Placide Moudoudou aux commandes d’une coopération régionale
L’initiative a été dirigée par le professeur Placide Moudoudou, agrégé en droit à l’UMNG. Il a travaillé en collaboration avec la professeure Sylvie Ngueche, de l’Université de Yaoundé II, au Cameroun.
Cette coopération transfrontalière ancre l’exercice dans un espace universitaire régional. Elle rapproche deux traditions juridiques francophones et ouvre l’encadrement congolais à des regards extérieurs, précieux au moment de former de futurs chercheurs.
Un encadrement pensé dès les premières étapes
Selon le professeur Moudoudou, cette relance répond à « la volonté de renforcer l’encadrement des doctorants dès les premières étapes de leurs travaux ». L’accent est nettement mis sur l’amont du parcours de recherche.
L’objectif affiché est de préparer les futurs enseignants-chercheurs aux exigences académiques du Cames, le Conseil africain et malgache pour l’enseignement supérieur. Ce standard régional conditionne l’évaluation des carrières universitaires.
Méthodologie : les fondations d’une thèse solide
Les interventions ont porté sur des questions méthodologiques essentielles. Elles ont abordé la construction d’une problématique, la délimitation de l’objet de recherche et la formulation des hypothèses.

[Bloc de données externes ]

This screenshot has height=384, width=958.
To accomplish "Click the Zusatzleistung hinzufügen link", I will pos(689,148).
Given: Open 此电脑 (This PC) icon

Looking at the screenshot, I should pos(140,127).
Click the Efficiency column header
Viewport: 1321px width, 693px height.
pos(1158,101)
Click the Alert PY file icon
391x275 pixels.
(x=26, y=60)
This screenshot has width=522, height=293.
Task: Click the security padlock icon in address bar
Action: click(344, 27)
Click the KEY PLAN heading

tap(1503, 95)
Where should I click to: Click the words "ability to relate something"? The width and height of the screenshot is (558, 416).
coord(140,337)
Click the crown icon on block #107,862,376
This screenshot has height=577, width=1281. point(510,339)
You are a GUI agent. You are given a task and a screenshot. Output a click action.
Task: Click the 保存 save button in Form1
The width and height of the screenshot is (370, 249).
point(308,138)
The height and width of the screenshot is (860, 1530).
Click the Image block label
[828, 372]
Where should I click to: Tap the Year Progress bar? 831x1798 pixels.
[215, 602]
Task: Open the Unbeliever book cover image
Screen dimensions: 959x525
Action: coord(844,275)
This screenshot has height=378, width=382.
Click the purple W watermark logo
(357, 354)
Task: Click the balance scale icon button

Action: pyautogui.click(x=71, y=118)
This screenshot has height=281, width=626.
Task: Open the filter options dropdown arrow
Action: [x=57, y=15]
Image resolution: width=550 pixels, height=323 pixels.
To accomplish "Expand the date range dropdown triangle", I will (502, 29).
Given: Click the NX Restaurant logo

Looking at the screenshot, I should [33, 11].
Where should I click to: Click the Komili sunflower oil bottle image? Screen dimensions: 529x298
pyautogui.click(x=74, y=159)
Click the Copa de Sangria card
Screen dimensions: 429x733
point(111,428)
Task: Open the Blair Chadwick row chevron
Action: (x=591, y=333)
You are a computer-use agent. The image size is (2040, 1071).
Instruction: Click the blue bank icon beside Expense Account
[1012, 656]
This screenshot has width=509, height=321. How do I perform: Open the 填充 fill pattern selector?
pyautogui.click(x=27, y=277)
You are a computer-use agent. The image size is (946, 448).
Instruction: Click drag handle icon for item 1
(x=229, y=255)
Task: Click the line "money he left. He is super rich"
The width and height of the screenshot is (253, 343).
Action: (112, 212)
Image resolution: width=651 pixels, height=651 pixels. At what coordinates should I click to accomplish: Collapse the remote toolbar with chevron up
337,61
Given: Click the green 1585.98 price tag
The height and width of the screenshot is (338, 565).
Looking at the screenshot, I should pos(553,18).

Les échanges ont également couvert la structuration du plan de recherche et le respect des normes scientifiques. Autant d’étapes qui, mal maîtrisées, fragilisent souvent l’aboutissement d’un travail de thèse.
Des doctorants qui saluent des conseils personnalisés
Les étudiants ont exprimé leur satisfaction à l’issue des trois journées. Ils ont souligné que les sessions les ont aidés à éviter des erreurs méthodologiques fréquentes en début de recherche.
Plusieurs ont apprécié les conseils personnalisés reçus sur leurs projets respectifs. Cet accompagnement individualisé distingue les Doctoriales des enseignements magistraux classiques et rapproche l’encadrant du travail concret de chacun.
Un signal pour la recherche juridique congolaise
Au-delà de l’événement, la démarche traduit une attention portée à la relève scientifique. Elle vise à consolider un vivier d’enseignants-chercheurs capables de répondre aux critères du Cames.
Pour la Faculté de droit de l’UMNG, la relance des « Doctoriales » pose un jalon. Reste à en pérenniser le rythme pour que l’encadrement méthodologique devienne un réflexe partagé au sein de l’École doctorale.